Not. Sure, there were some success stories, but Forrester’s latest and upcoming research suggests Dx continues to fail. As an example, they looked at differentiation for B2B websites and Customer Experience (Cx).
From their survey of B2B websites, they first defined best practice with factors such as courage and boldness.
The results were alarming; with 0% rated as best practice and 85% below average.
From their survey on Cx, which covered 2016-2018, the results again drive a cautionary message.
Year to year, about 5% or less had Very Poor experiences. Around 20% had Poor experiences. Between 50-60%, and rising in 2019, had Great experiences. But only 20% had Excellent experiences and declined in 2019.
Clearly, the industry is still not getting it right. Most companies are now doing Dx but ending up in the same spot – Forrester now coining the term, Digital Sameness. In essence, Dx initiatives are causing change, good change, but only incrementally.
The keynote ended with a great quote from Albert Einstein:
Image source: Forrester
What is the next level?
As I thought about this, sports came to mind and I pondered, what can business learn from sports in terms of getting to the next level of digital innovation. I turned to two resources - Nick Saben and Tim Grover.
Nick Saben has a .785 winning percentage as a NCAA Division I head football coach. Not the highest (that would be Larry Kehres at .929), but respectable. Nick is often quoted as saying “we have 5 choices in life; we can choose to be Bad, Average, Good, Excellent or Elite”, and that he looks for and coaches' individuals who have or desire to reach the Excellent or Elite levels. In his words, “to be elite or excellent requires special intensity, focus, commitment, drive and passion.”
Blog Commercial Break – a Shout Out to my two favorite Nebraska Cornhusker coaches, Bob Devaney (.806) and Tom Osborne (.836). GBR!
Tim Grover was the personal trainer for Michael Jordon, Kobe Bryant and Dwayne Wade and is also the author of “Relentless: From Good to Great to Unstoppable”. I will summarize the book below as I think about Dx, innovation and getting to the next level:
To be the best, whether it’s sports, business or your personal life, it’s never enough just to get to the top. You must stay there and then climb higher.
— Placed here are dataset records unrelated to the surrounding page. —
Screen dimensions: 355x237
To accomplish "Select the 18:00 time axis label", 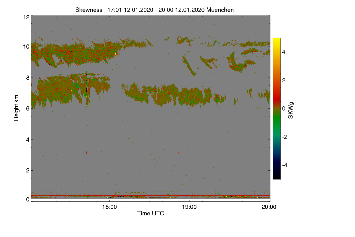I will click(109, 207).
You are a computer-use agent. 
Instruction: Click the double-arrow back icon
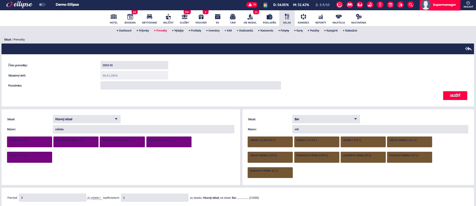pyautogui.click(x=468, y=49)
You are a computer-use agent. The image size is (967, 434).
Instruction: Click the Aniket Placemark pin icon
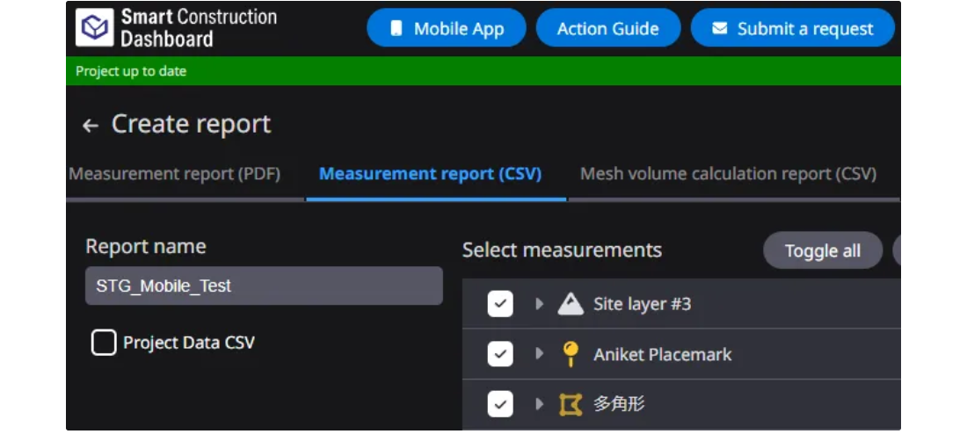point(571,354)
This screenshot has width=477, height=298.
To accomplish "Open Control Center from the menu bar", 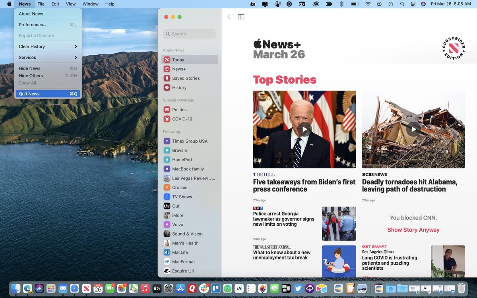I will [413, 4].
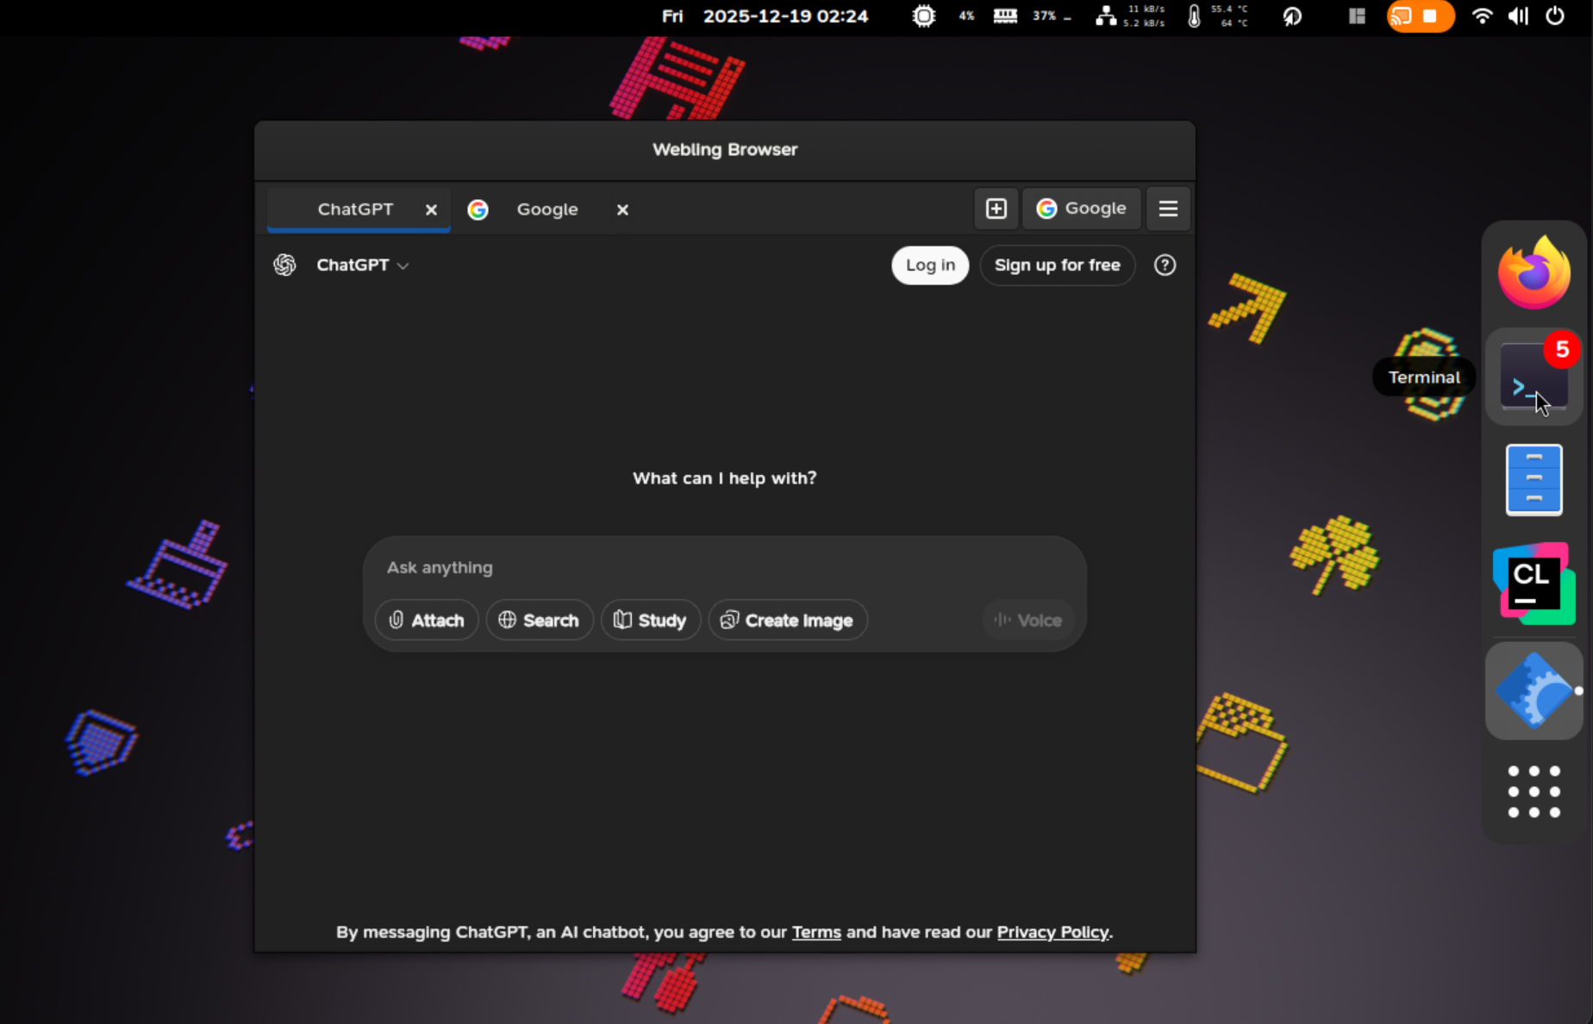Toggle Study mode in prompt box
This screenshot has width=1593, height=1024.
tap(650, 621)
Being the best means you reengineer your life, your business and you never stop until you get what you want. And then, keep going until you get what’s next.
Relentless pursuit of excellence is the key to success and allows you and your company to become Unstoppable.
Never forget your fundamentals and practice them forever. For us at Salient, this means PROCESS.
Everything you need to be great is already inside of you, inside your company (more on this below when I discuss Goliaths).
Your ambitions, your secrets, your recipes and your dreams. That special sauce. Your processes.
They are waiting for you to just let go, to release their power.
It’s time to stop listening to what everyone else says about you, what to do, how you should act and feel.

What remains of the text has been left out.